HMRC have issued an update to their guidance on repayments of corporation tax. They have now acknowledged that, in exceptional circumstances, claims for repayments of corporation tax for prior periods based on anticipated losses before the current accounting period has concluded will be considered.
Angela Clegg, technical manager in the ICAEW tax faculty, which had raised the issue with HMRC, said:
‘The changes to the guidance are helpful and it will be interesting to see how this translates into practice.
‘It will involve a careful balance between getting cash to affected businesses in a reasonable timeframe and appropriate due diligence by HMRC.’
ICAEW representations pointed out that although it was clear that the quarterly instalment payments (QIPs) regime allowed for repayment of excessive instalments in the current accounting period, the position in respect of excessive QIPs paid in respect of the prior period (where the current period had not concluded) was less certain.
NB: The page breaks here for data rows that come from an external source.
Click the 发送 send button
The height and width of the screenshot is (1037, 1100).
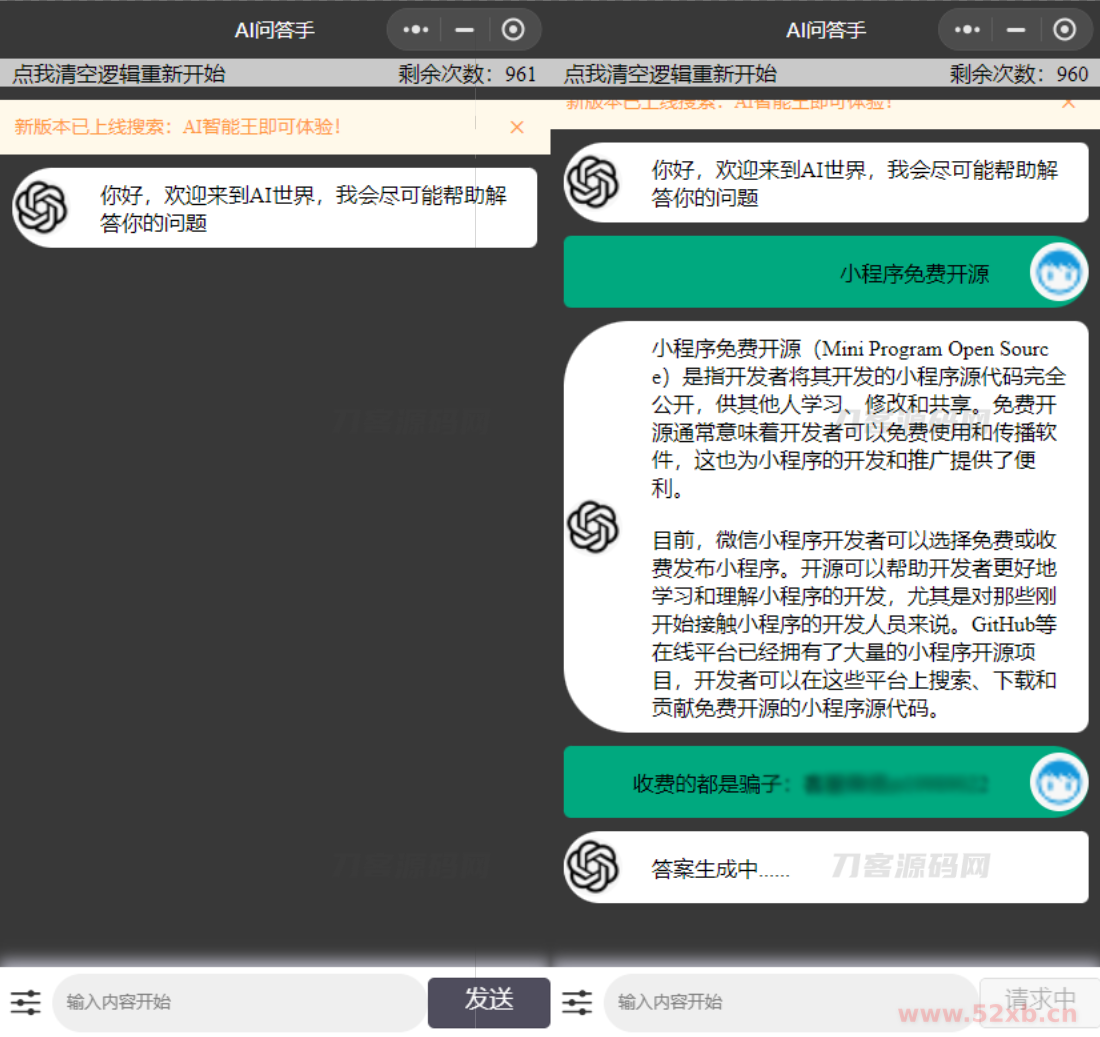489,1002
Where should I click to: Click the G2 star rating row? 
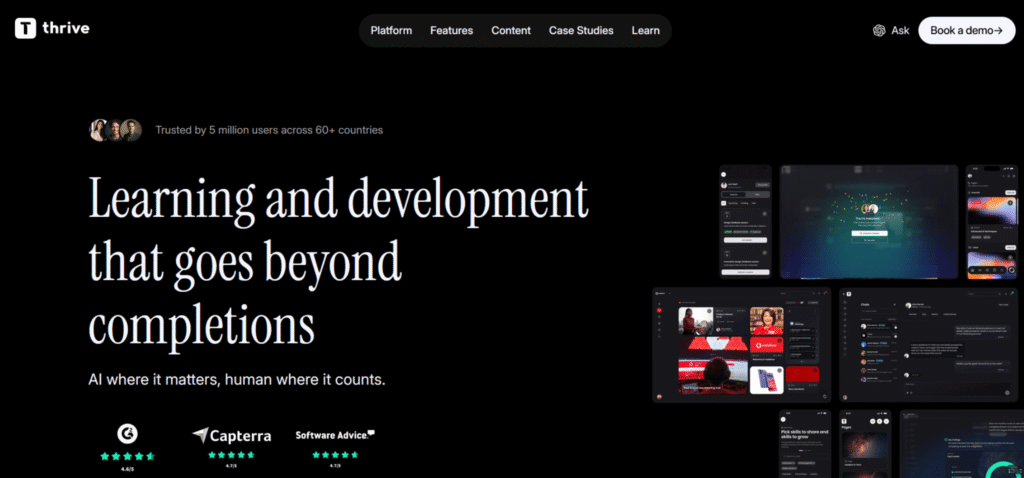point(127,456)
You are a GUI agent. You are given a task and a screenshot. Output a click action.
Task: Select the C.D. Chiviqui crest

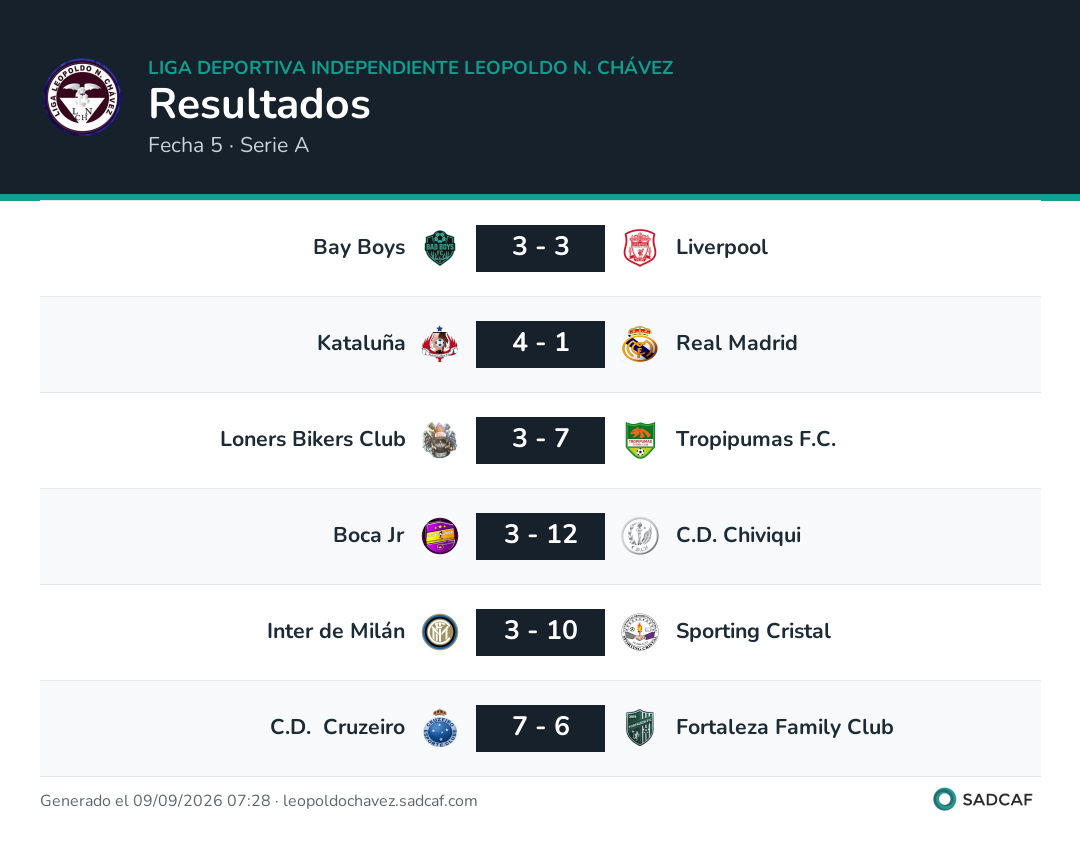pos(640,536)
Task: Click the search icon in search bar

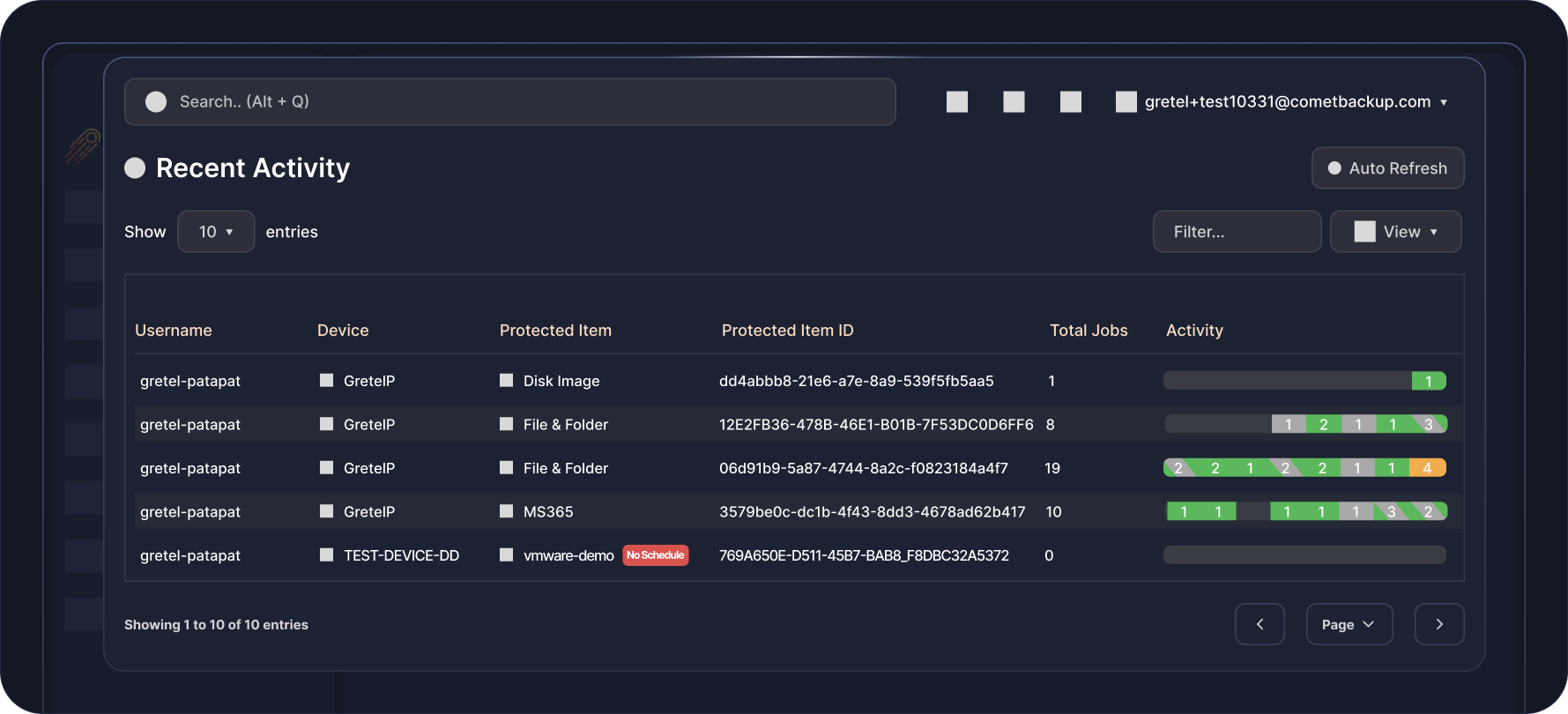Action: 156,102

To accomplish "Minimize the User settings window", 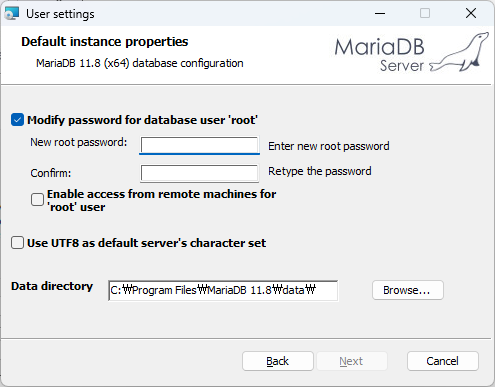I will (380, 14).
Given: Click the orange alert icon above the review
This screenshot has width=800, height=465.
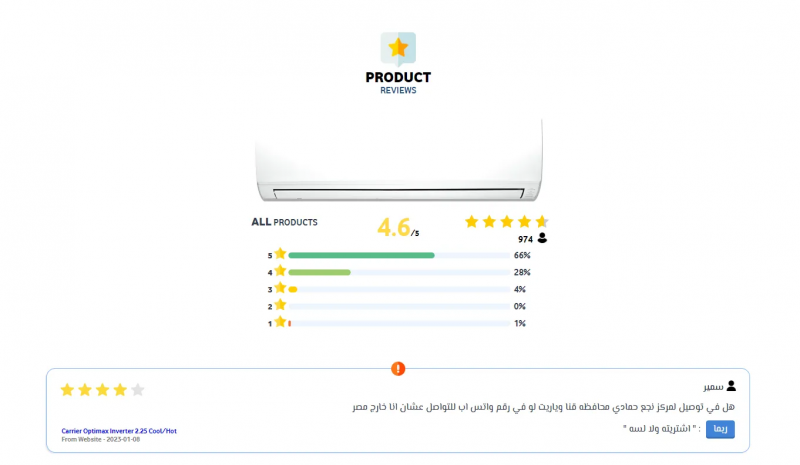Looking at the screenshot, I should coord(398,369).
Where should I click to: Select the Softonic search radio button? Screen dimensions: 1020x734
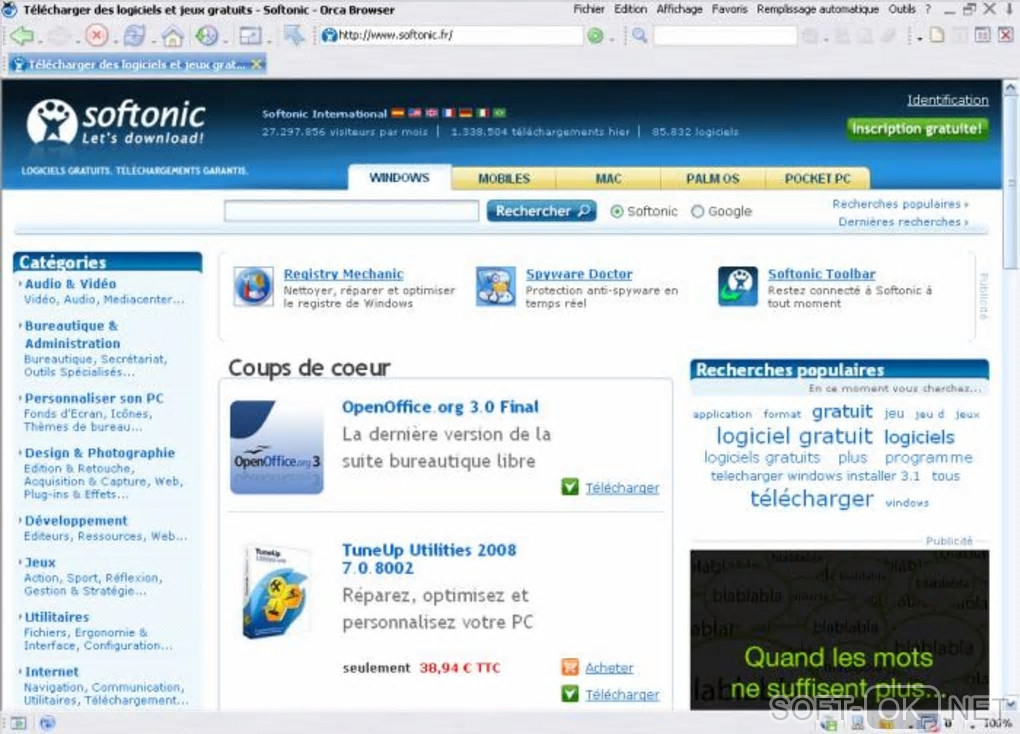[x=617, y=211]
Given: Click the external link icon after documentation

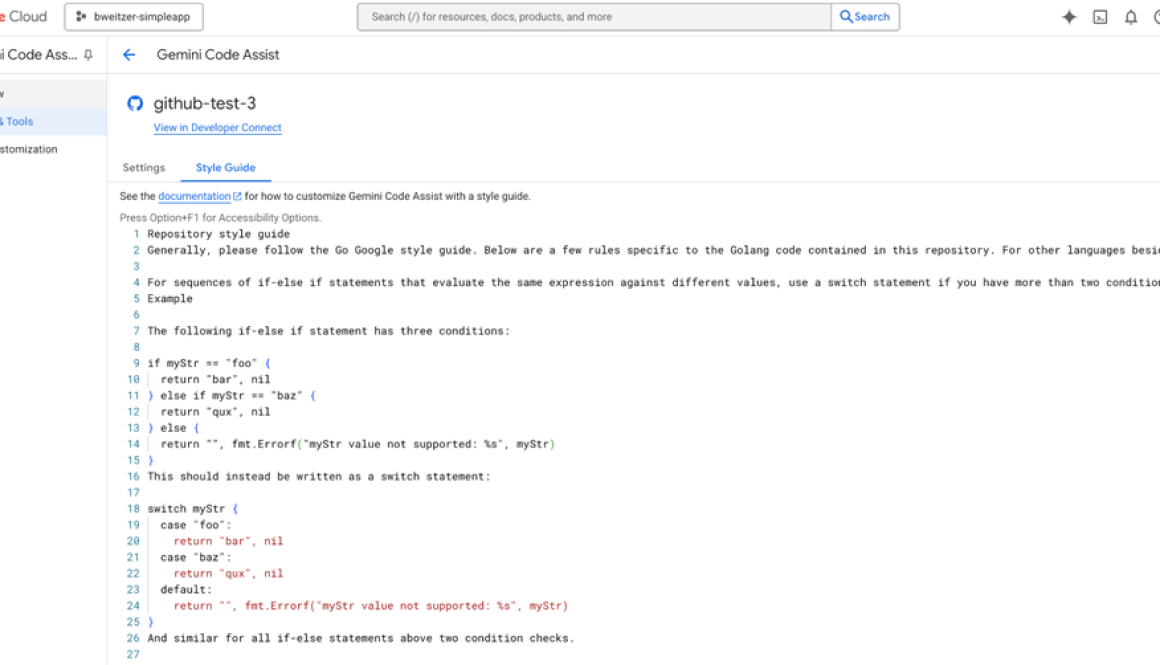Looking at the screenshot, I should tap(237, 197).
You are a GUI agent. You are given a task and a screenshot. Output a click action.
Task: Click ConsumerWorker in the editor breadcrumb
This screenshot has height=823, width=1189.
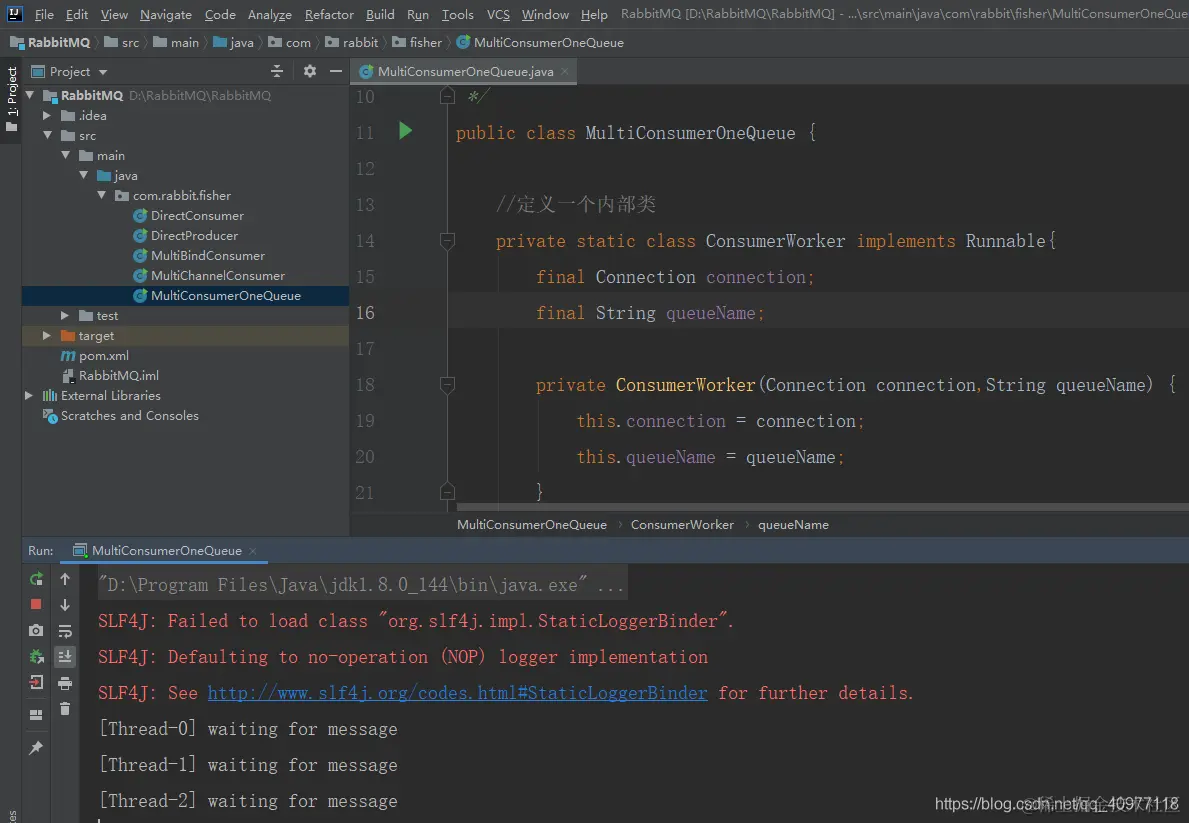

Updated HMRC guidance on repayments of corporation tax addresses this concern.
Companies will have to provide evidence to substantiate claims and support the quantum of any losses expected to accumulate. They will need to demonstrate that the losses are so substantial that they will comfortably shelter any income of the current period. Also that the taxable profits of the prior period relevant to the claim.
However, the guidance states: ‘it will be extremely difficult for a company to provide adequate evidence during the earlier part of its accounting period.
This is because when the date of the claim is further into the accounting period, there is less reliance on forecasts and the smaller the chance of any upturn or recovery of losses.
The guidance further assures to examine all claims for anticipated losses critically and in full. In addition, the required evidence to validate such a claim should be viewed strictly.
HMRC has provided similar guidance regarding repayments of corporation tax made on the normal due date for payment. The normal due date usually is nine months and one day after the accounting period ends.
Similar principles apply whereby a company can make a loss-carry-back claim based on an anticipated loss in the current accounting period which has not concluded, subject to a high evidence requirement.
ICAEW says it is clear that HMRC will review each case on the basis of its own facts and circumstances. Although, there will not be any hard and fast rules. However, the more information that claimants can provide to substantiate the losses, the better.
This could include revised profit and loss forecasts; management accounts and draft tax computations; detailed reasoning and assumptions behind any figures submitted; and reports from the board and any public statements made concerning the company’s trading position.